* Task instructions: Could you return each line from the one bearing "Viewport: 1500px width, 812px height." through the last line of the entries, exactly as it stands, with no pictures?

Collected data:
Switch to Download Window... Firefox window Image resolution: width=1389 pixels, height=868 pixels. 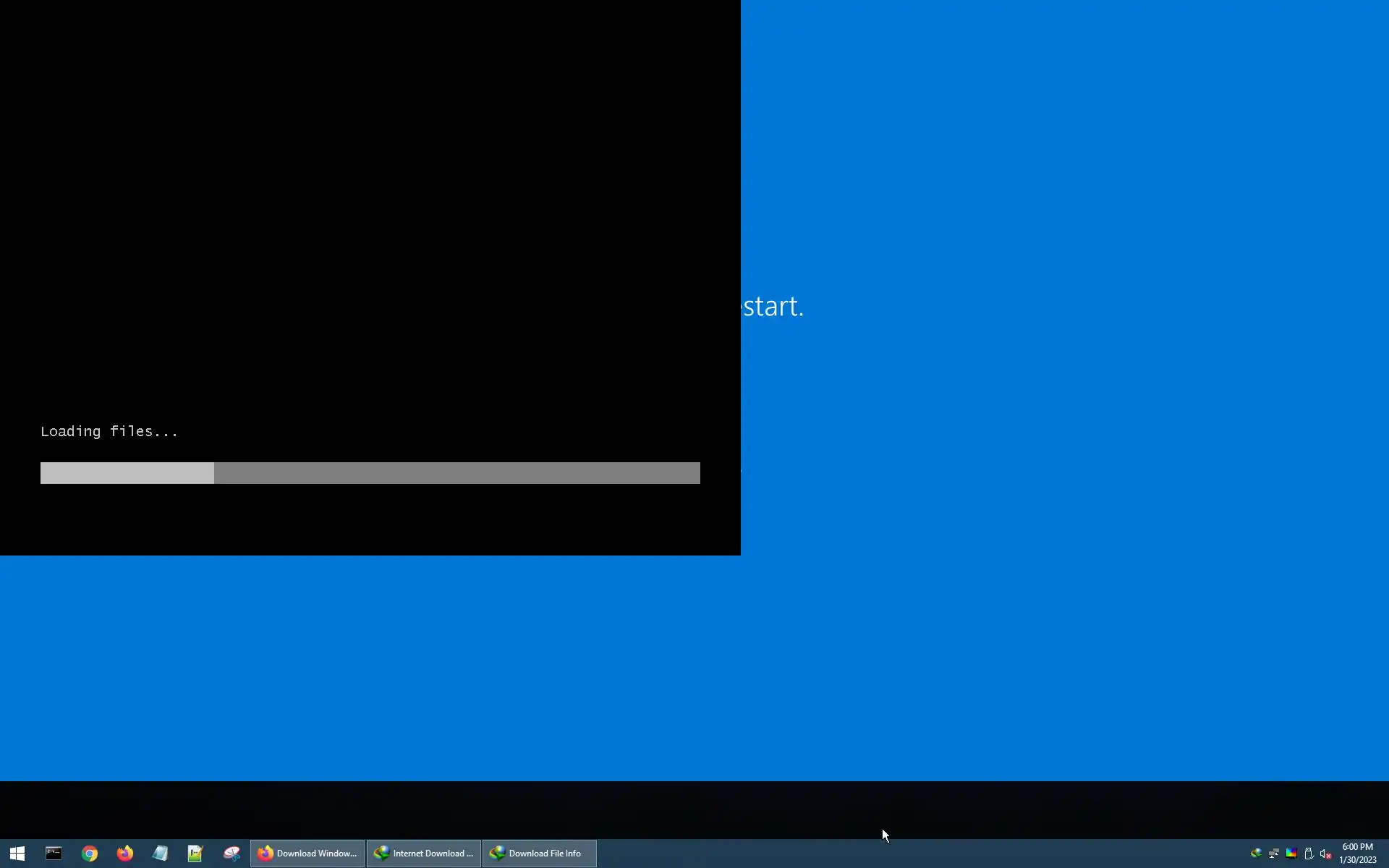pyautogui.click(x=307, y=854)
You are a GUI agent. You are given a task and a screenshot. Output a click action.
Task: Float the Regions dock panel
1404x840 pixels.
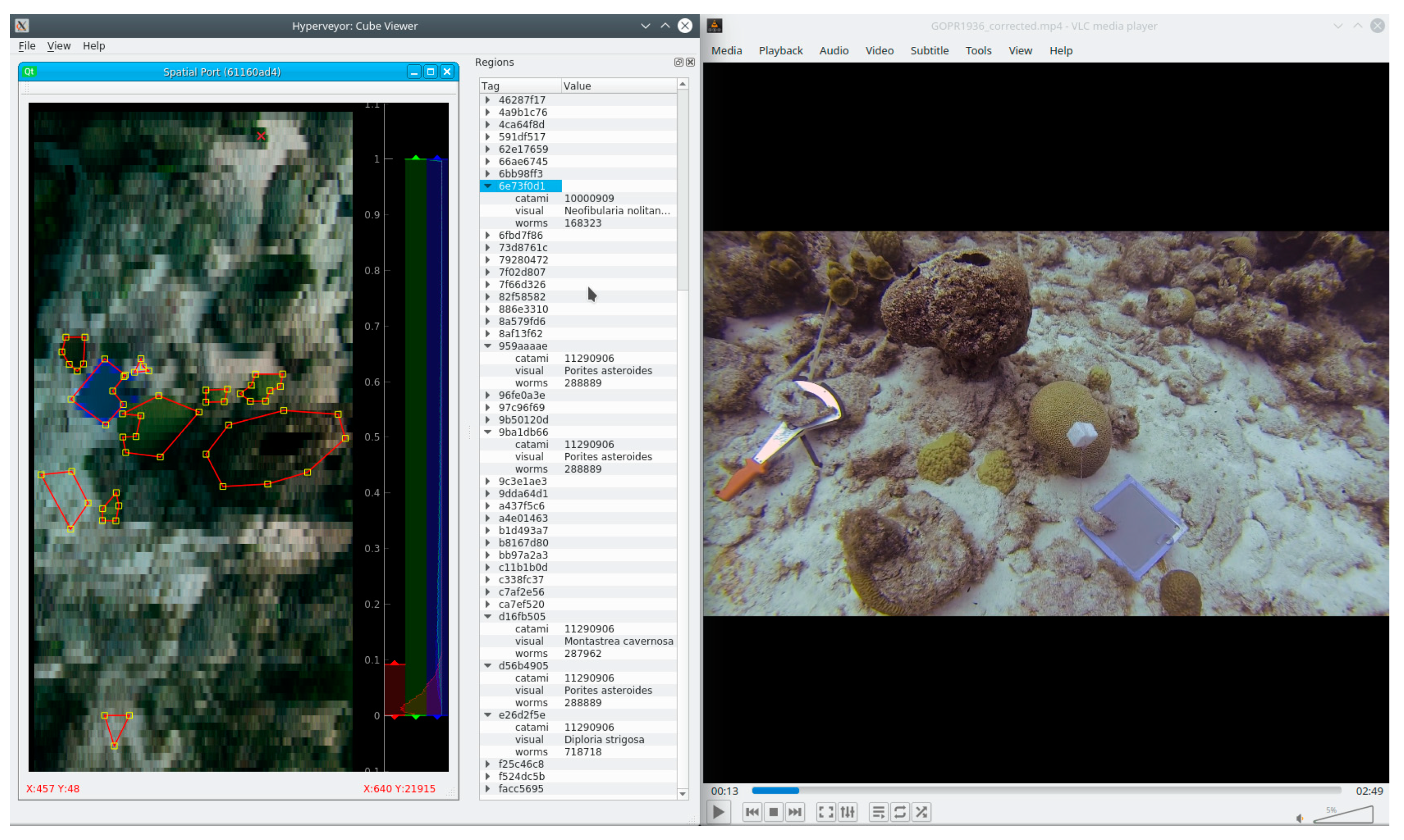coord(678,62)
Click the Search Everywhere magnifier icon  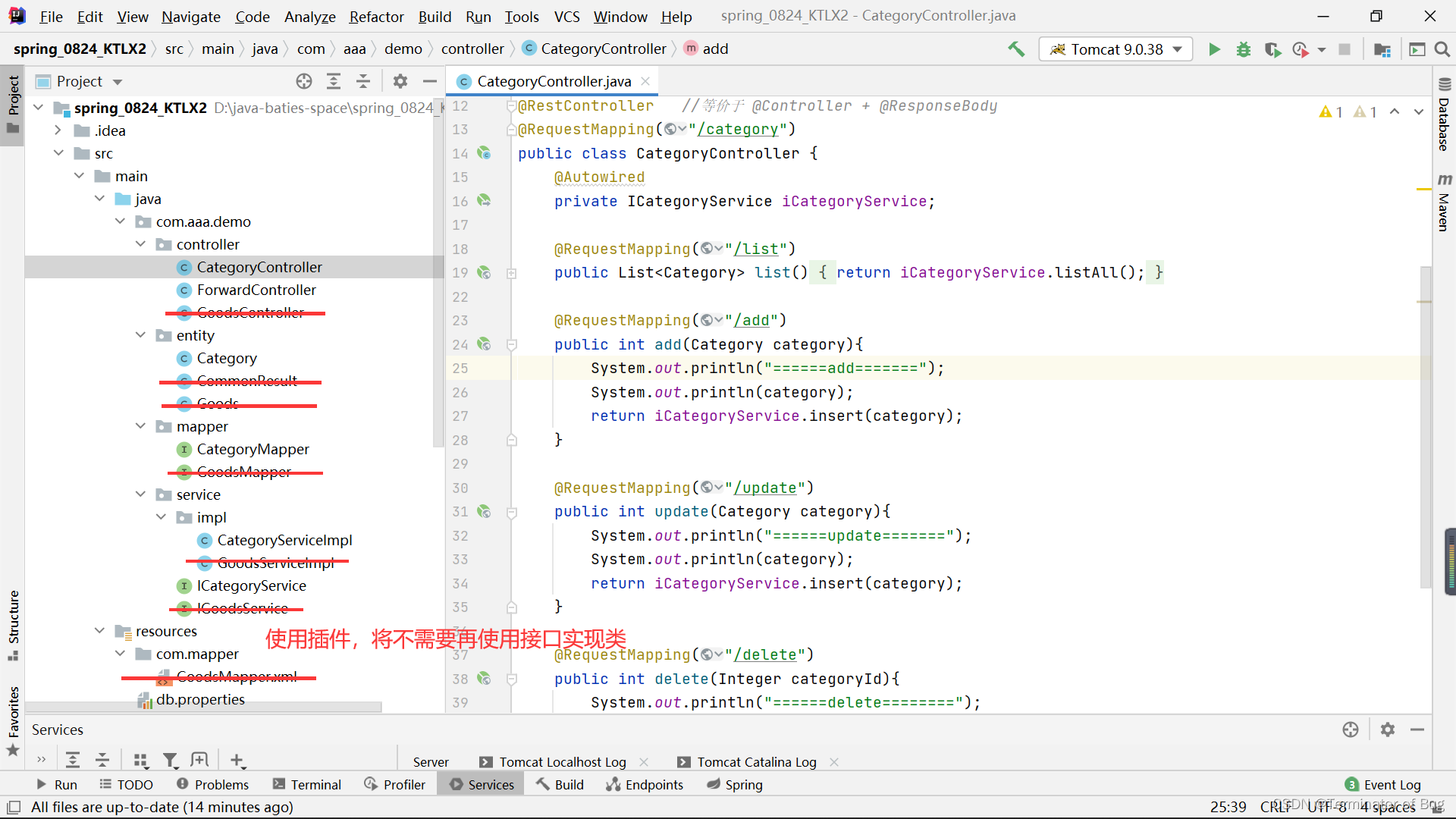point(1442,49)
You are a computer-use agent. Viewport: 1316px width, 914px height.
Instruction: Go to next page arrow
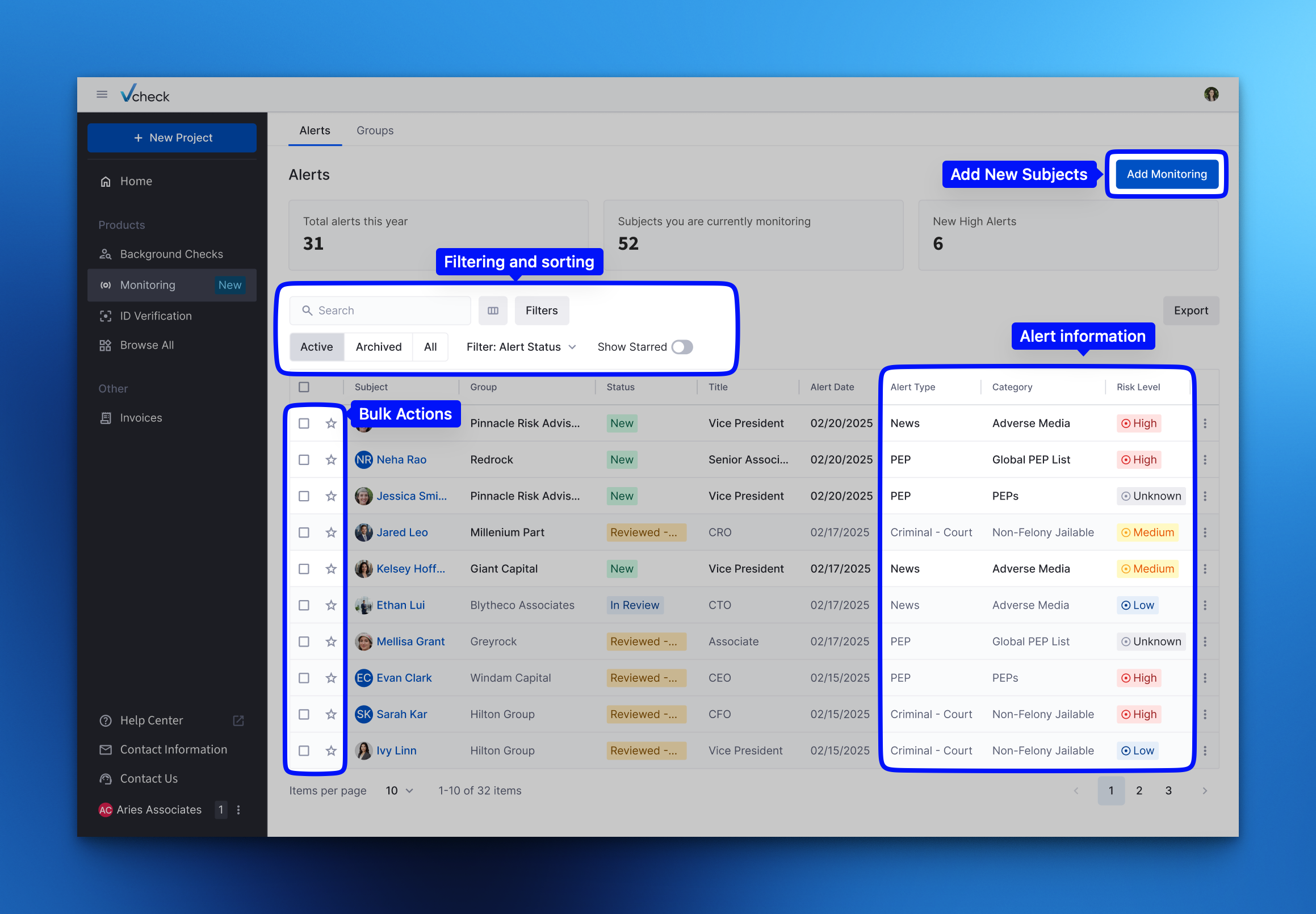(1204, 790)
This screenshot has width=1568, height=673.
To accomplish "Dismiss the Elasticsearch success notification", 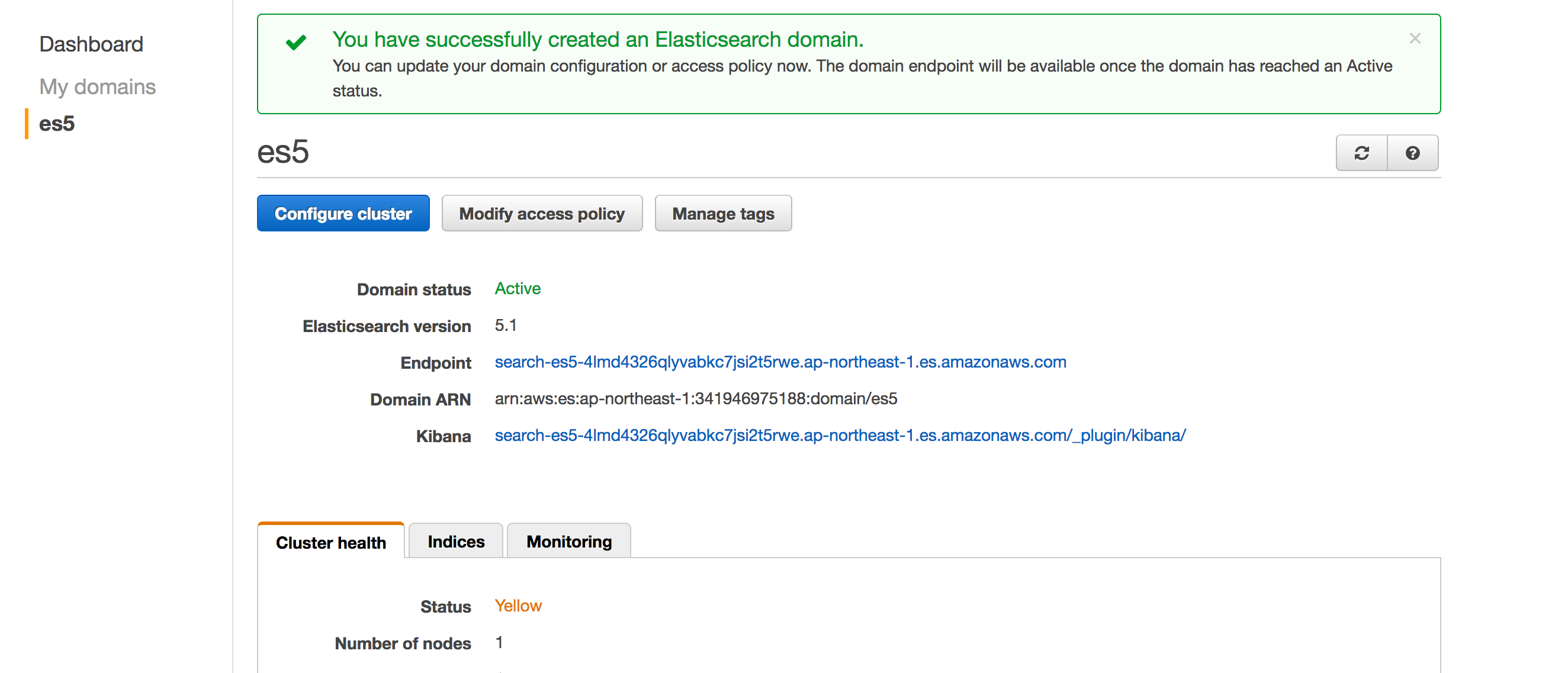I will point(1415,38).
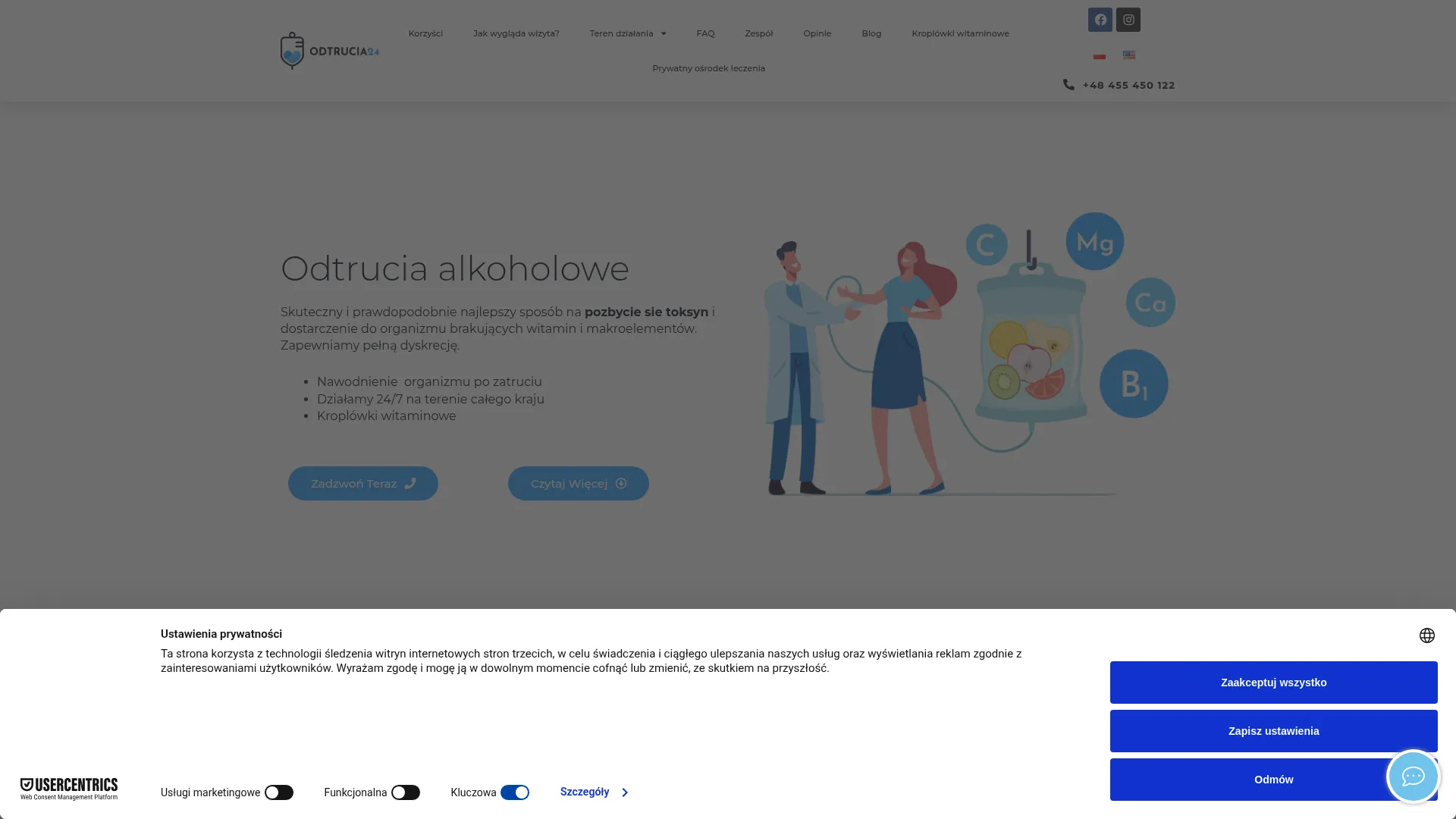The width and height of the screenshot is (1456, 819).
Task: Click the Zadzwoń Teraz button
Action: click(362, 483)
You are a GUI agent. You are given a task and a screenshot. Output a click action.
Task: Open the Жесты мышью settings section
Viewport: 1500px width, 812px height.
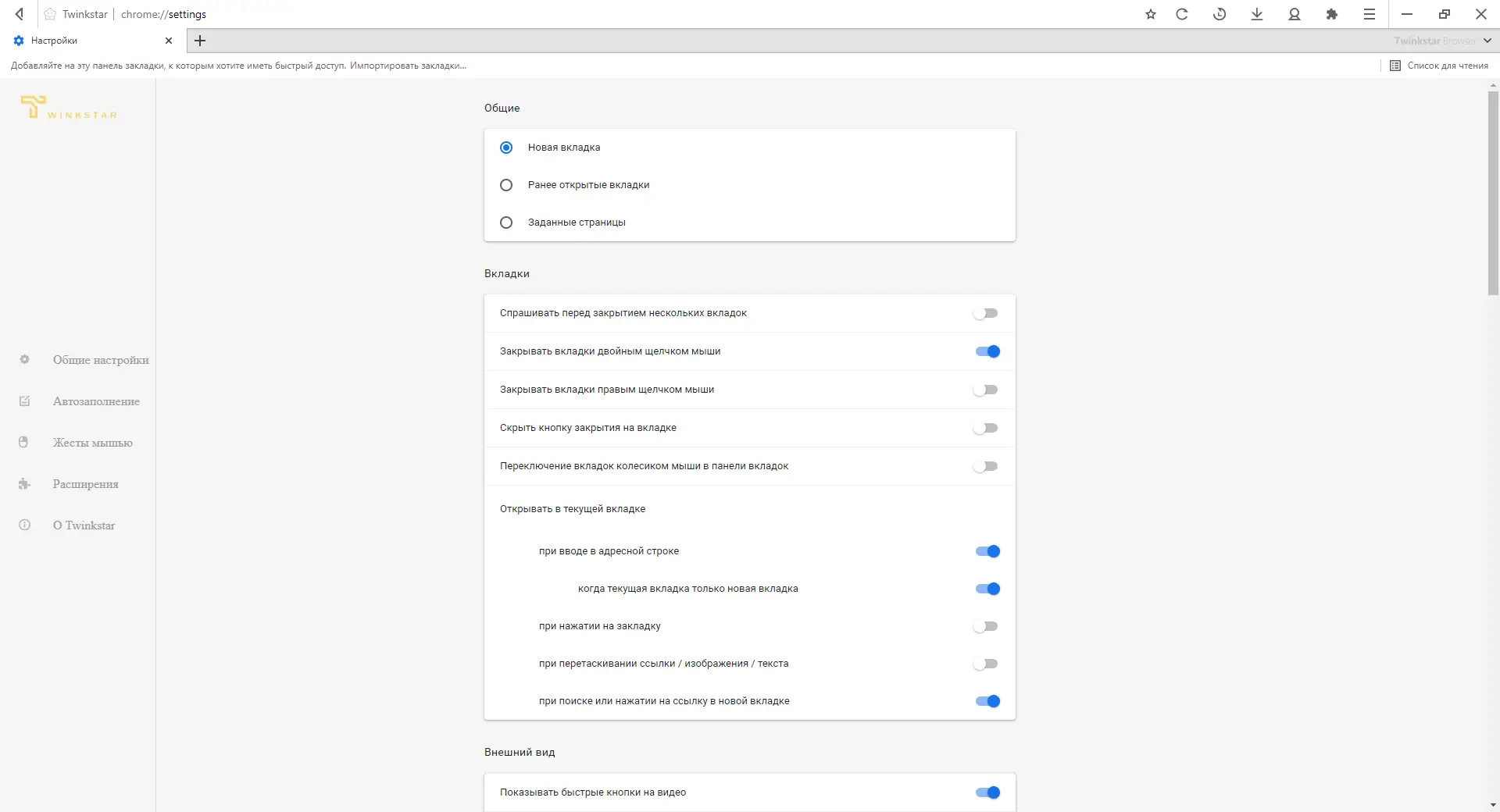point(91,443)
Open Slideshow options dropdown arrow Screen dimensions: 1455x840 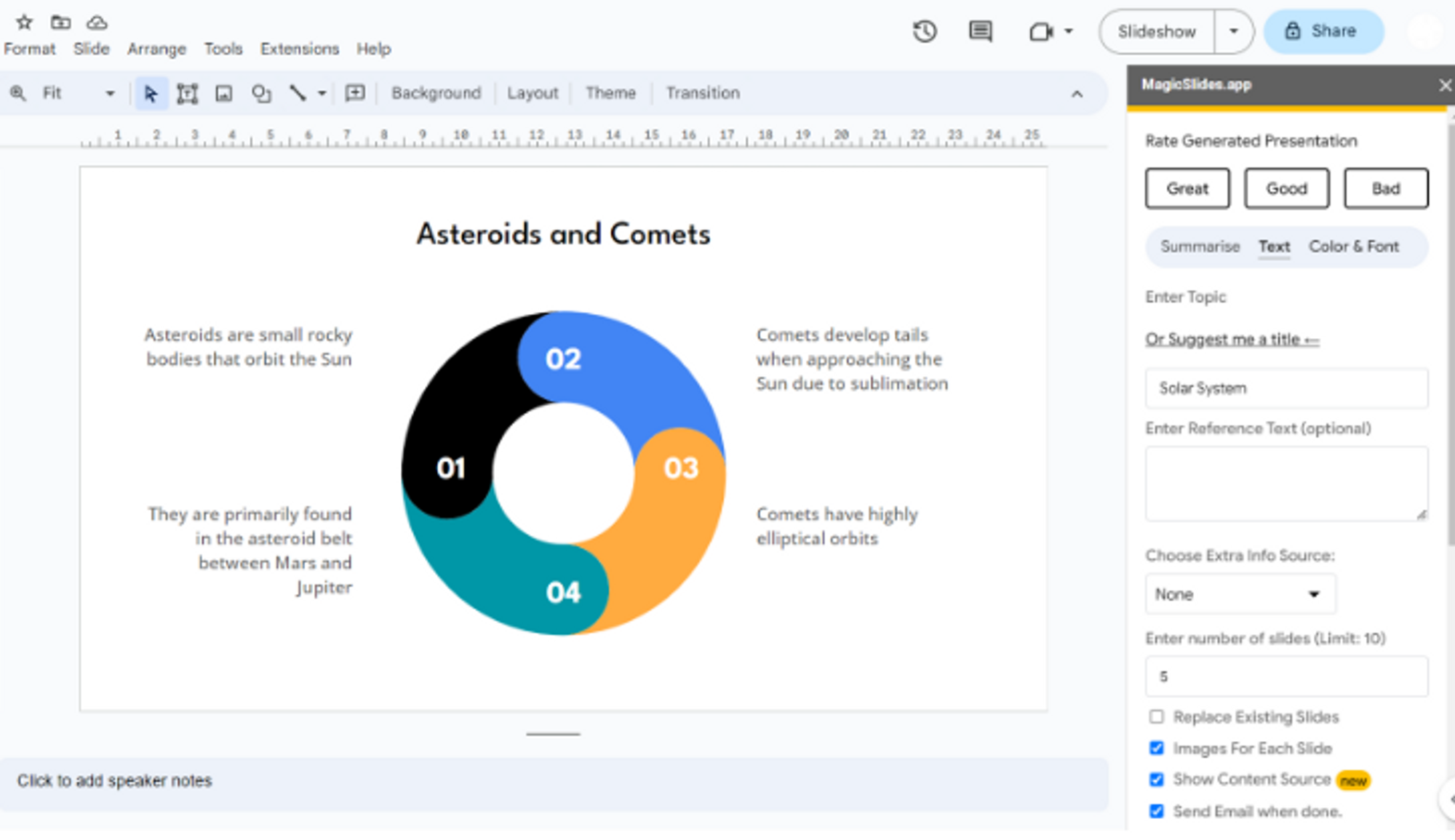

* Answer to the exercise:
Viewport: 1500px width, 812px height.
point(91,443)
Open Slideshow options dropdown arrow Screen dimensions: 1455x840 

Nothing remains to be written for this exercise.